The U.S. Supreme Court on Friday agreed to review a Maryland high court decision that generally bars police from collecting DNA samples from people arrested for committing or attempting to commit a violent crime.
The Supreme Court is expected to hear arguments early next year in the appeal brought by Maryland Attorney General Douglas F. Gansler. A decision in the case, Maryland v. King, No. 12-207, is expected by the summer.
“We are pleased by today’s decision and look forward to the opportunity to defend this important crime-fighting tool before the nation’s highest court,” Gansler said in a statement Friday.
The Maryland Office of the Public Defender will oppose the state’s position before the Supreme Court.
Stephen B. Mercer, who heads the public defender’s forensics division, said he too looks forward to the justices’ consideration of the case.
“We are confident that when the court examines the merits of the case, it will agree that persons who are presumed to be innocent should not be subject to the warrantless seizure and indefinite retention of their intensely personal genetic information,” Mercer said Friday.
The Supreme Court’s agreement to hear the case has been anticipated since July, when Chief Justice John G. Roberts Jr. stayed the Maryland Court of Appeals ruling. Roberts said in a July 30 order that there is a “reasonable probability” the Supreme Court would hear the case and a “fair prospect” it will overturn the Maryland court’s decision that DNA collection on arrest is constitutional only when absolutely necessary to identify the suspect.
“[I]n the absence of a stay, Maryland would be disabled from employing a valuable law enforcement tool for several months — a tool used widely throughout the country and one that has been upheld by two [U.S.] Courts of Appeal and another state court,” Roberts wrote. He was referring to decisions by the 3rd and 9th U.S. Circuit Courts of Appeals and the Virginia Supreme Court.
The chief justice issued the stay at Gansler’s request. Roberts handled the request because he is the Supreme Court justice assigned to handle appeals in the 4th U.S. judicial circuit, of which Maryland is part.

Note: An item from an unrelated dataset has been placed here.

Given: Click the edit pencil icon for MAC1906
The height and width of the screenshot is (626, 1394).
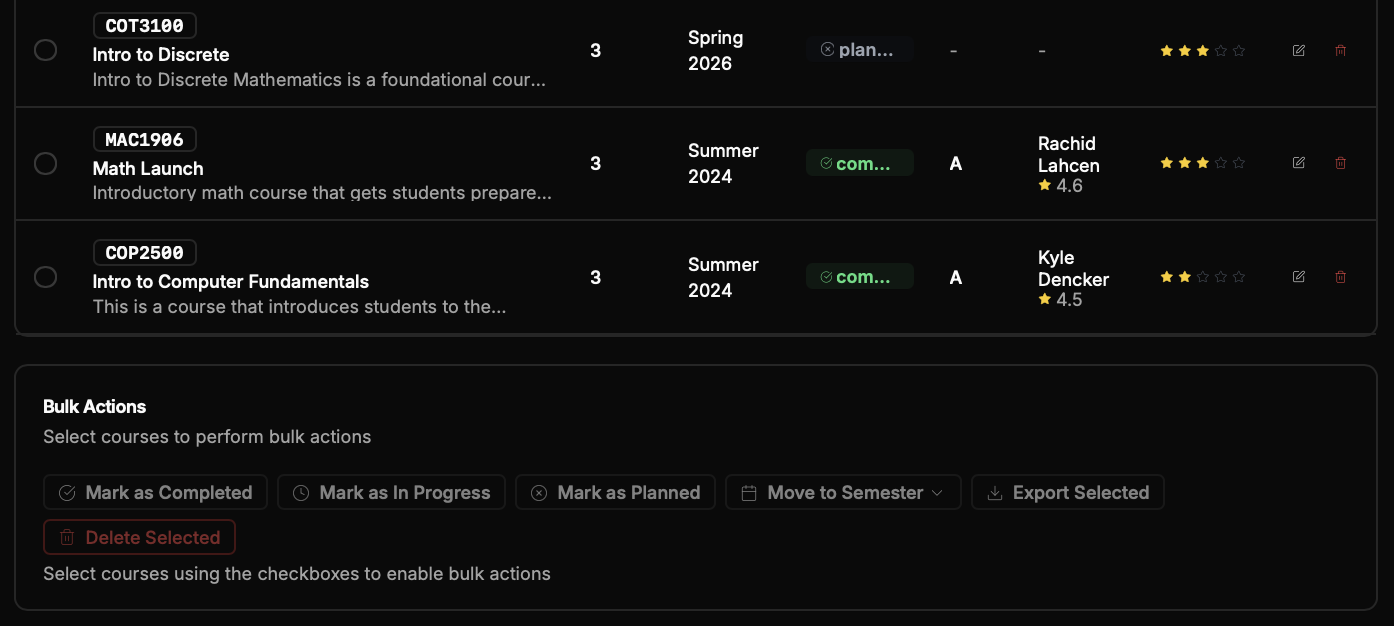Looking at the screenshot, I should pyautogui.click(x=1298, y=162).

In the King case, the Court of Appeals said the Maryland DNA Collection Act passes constitutional muster only when collecting a genetic sample is the sole way police can identify the arrestee. Other purposes, such as using the DNA sample to investigate additional crimes, require a warrant lest the police violate the arrestee’s constitutional Fourth Amendment right against unreasonable searches, the court held.

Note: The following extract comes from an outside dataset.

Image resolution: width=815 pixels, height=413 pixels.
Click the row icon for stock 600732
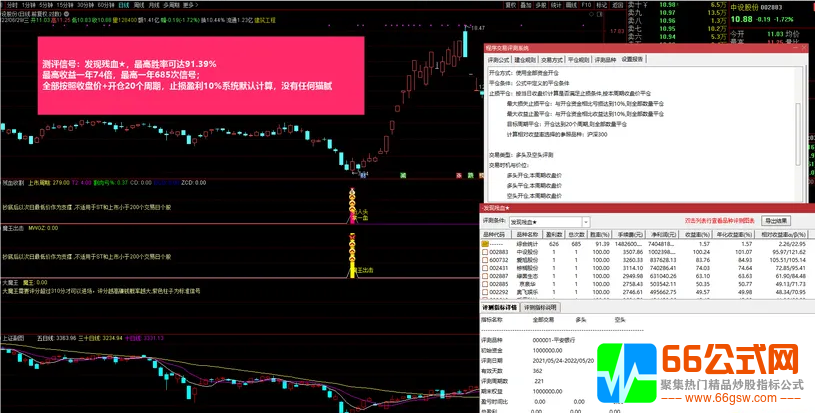[x=485, y=260]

In its decision, the court overturned a rape conviction and life sentence of Alonzo Jay King Jr., whose DNA sample — taken after his arrest for an unrelated assault in 2009 — was linked to the 2003 sexual attack.
The police had confirmed King’s identity in the 2009 assault through photographs and fingerprints and thus “had no legitimate need for a DNA sample in order to be confident who it arrested or to convict him on the first- or second-degree assault charges,” Judge Glenn T. Harrell Jr. wrote for the 5-2 majority.
“We simply will not allow warrantless, suspicionless searches of biological materials without a showing that accurate identification was not possible using ‘traditional’ methods,” Harrell added. “[T]here are conceivable, albeit somewhat unlikely, scenarios where … the state may secure the use of DNA samples, without a warrant under the Act, as a means to identify an arrestee, but not for investigatory purposes, in any event.”
Other courts that have considered the issue have reached different conclusions — as did Judge Mary Ellen Barbera, who dissented from the King decision, saying arrestees have a “significantly diminished expectation of privacy” with regard to police taking a DNA sample from them.
Barbera was joined in dissent by retired Judge Alan M. Wilner, who sat by special assignment.
As for the assault charge, King was found guilty of a misdemeanor count of second-degree assault and sentenced to four years in prison with all but one year suspended.